▸ ROWS

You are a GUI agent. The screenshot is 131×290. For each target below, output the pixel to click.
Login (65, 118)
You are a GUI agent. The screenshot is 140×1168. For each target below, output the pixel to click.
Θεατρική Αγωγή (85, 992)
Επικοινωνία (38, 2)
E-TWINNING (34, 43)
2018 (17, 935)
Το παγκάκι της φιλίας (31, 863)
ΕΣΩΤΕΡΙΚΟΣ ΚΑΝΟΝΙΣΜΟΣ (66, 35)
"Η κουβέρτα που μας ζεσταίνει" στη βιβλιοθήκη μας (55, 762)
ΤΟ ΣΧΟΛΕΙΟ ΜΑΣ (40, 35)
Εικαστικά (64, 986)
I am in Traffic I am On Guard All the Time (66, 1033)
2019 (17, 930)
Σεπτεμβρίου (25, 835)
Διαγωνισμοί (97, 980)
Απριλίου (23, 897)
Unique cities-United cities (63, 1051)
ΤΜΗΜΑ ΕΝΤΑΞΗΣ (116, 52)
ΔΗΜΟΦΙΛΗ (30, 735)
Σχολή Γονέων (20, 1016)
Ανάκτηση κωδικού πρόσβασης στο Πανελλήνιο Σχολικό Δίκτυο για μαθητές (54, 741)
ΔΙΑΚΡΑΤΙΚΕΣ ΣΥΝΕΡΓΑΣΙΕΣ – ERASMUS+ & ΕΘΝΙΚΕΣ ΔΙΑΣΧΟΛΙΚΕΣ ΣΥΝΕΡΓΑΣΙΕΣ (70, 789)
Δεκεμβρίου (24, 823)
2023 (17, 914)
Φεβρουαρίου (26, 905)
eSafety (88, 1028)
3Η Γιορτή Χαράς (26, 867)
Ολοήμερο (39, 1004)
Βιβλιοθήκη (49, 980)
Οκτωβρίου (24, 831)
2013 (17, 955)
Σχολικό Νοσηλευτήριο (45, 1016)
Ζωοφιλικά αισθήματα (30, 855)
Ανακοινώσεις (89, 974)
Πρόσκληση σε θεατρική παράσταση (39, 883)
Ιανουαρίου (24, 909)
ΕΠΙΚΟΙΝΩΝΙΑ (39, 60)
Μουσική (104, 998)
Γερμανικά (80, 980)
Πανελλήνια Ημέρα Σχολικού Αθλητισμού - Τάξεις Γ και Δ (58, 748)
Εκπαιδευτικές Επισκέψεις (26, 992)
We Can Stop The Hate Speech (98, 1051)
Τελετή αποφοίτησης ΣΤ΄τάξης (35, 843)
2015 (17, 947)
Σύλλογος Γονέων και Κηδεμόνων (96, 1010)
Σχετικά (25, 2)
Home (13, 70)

▸ GOAL OF THE EXERCISE
Copy every one of the rows above verbatim, line for line, without changing anything.

▸ OUTPUT
You are a GUI agent. The screenshot is 131×290. For each target below, output the pixel to click.
Login (65, 118)
You are a GUI agent. The screenshot is 140×1168. For each target below, output the pixel to click.
Θεατρική Αγωγή (85, 992)
Επικοινωνία (38, 2)
E-TWINNING (34, 43)
2018 (17, 935)
Το παγκάκι της φιλίας (31, 863)
ΕΣΩΤΕΡΙΚΟΣ ΚΑΝΟΝΙΣΜΟΣ (66, 35)
"Η κουβέρτα που μας ζεσταίνει" στη βιβλιοθήκη μας (55, 762)
ΤΟ ΣΧΟΛΕΙΟ ΜΑΣ (40, 35)
Εικαστικά (64, 986)
I am in Traffic I am On Guard All the Time (66, 1033)
2019 (17, 930)
Σεπτεμβρίου (25, 835)
Διαγωνισμοί (97, 980)
Απριλίου (23, 897)
Unique cities-United cities (63, 1051)
ΤΜΗΜΑ ΕΝΤΑΞΗΣ (116, 52)
ΔΗΜΟΦΙΛΗ (30, 735)
Σχολή Γονέων (20, 1016)
Ανάκτηση κωδικού πρόσβασης στο Πανελλήνιο Σχολικό Δίκτυο για μαθητές (54, 741)
ΔΙΑΚΡΑΤΙΚΕΣ ΣΥΝΕΡΓΑΣΙΕΣ – ERASMUS+ & ΕΘΝΙΚΕΣ ΔΙΑΣΧΟΛΙΚΕΣ ΣΥΝΕΡΓΑΣΙΕΣ (70, 789)
Δεκεμβρίου (24, 823)
2023 (17, 914)
Φεβρουαρίου (26, 905)
eSafety (88, 1028)
3Η Γιορτή Χαράς (26, 867)
Ολοήμερο (39, 1004)
Βιβλιοθήκη (49, 980)
Οκτωβρίου (24, 831)
2013 (17, 955)
Σχολικό Νοσηλευτήριο (45, 1016)
Ζωοφιλικά αισθήματα (30, 855)
Ανακοινώσεις (89, 974)
Πρόσκληση σε θεατρική παράσταση (39, 883)
Ιανουαρίου (24, 909)
ΕΠΙΚΟΙΝΩΝΙΑ (39, 60)
Μουσική (104, 998)
Γερμανικά (80, 980)
Πανελλήνια Ημέρα Σχολικού Αθλητισμού - Τάξεις Γ και Δ (58, 748)
Εκπαιδευτικές Επισκέψεις (26, 992)
We Can Stop The Hate Speech (98, 1051)
Τελετή αποφοίτησης ΣΤ΄τάξης (35, 843)
2015 (17, 947)
Σύλλογος Γονέων και Κηδεμόνων (96, 1010)
Σχετικά (25, 2)
Home (13, 70)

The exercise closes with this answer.